Set down again, exactly and only, the lines from the one that contains "How do I perform: Toggle" through the last line of the records below, both included, but not the pictures.

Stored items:
[Start of Attachment]
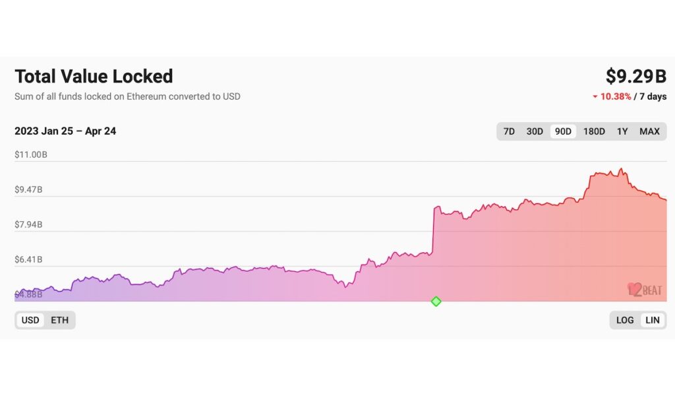Choose the 90D time range

(x=563, y=131)
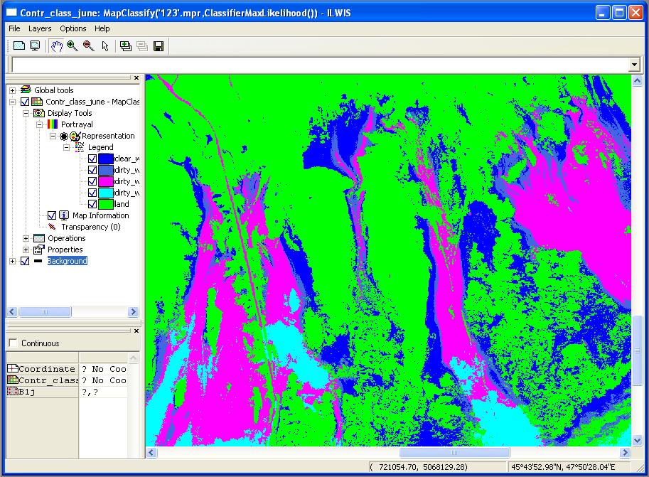The height and width of the screenshot is (477, 649).
Task: Click the map's horizontal scrollbar thumb
Action: coord(454,452)
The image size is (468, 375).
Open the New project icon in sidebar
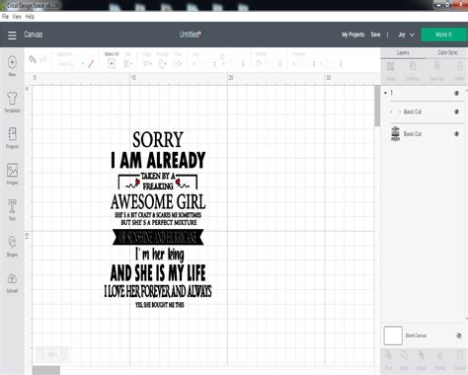[12, 62]
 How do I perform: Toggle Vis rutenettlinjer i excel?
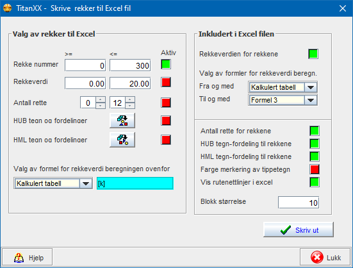(x=315, y=182)
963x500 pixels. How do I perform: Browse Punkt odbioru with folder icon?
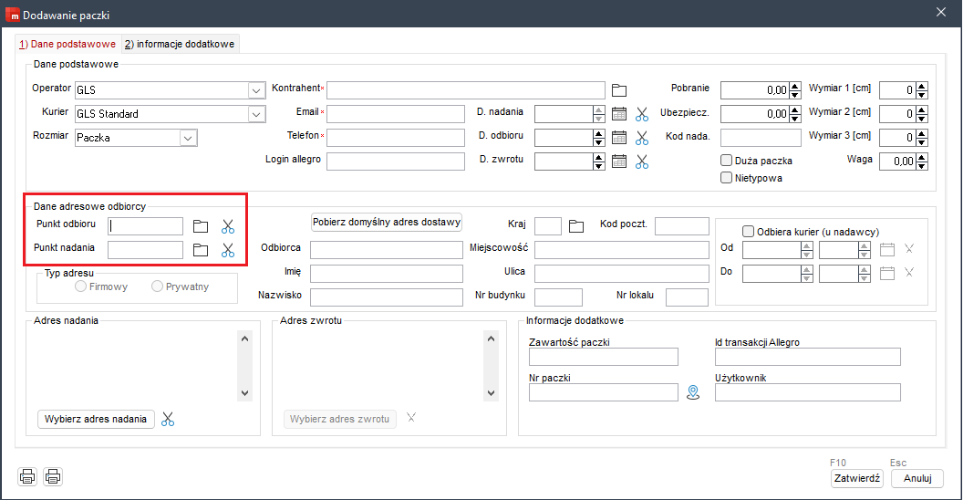click(202, 226)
[End of Attachment]
• _RESULT BELOW_
 How do I perform: Toggle Vis rutenettlinjer i excel?
(x=315, y=182)
963x500 pixels. How do I perform: Browse Punkt odbioru with folder icon?
click(202, 226)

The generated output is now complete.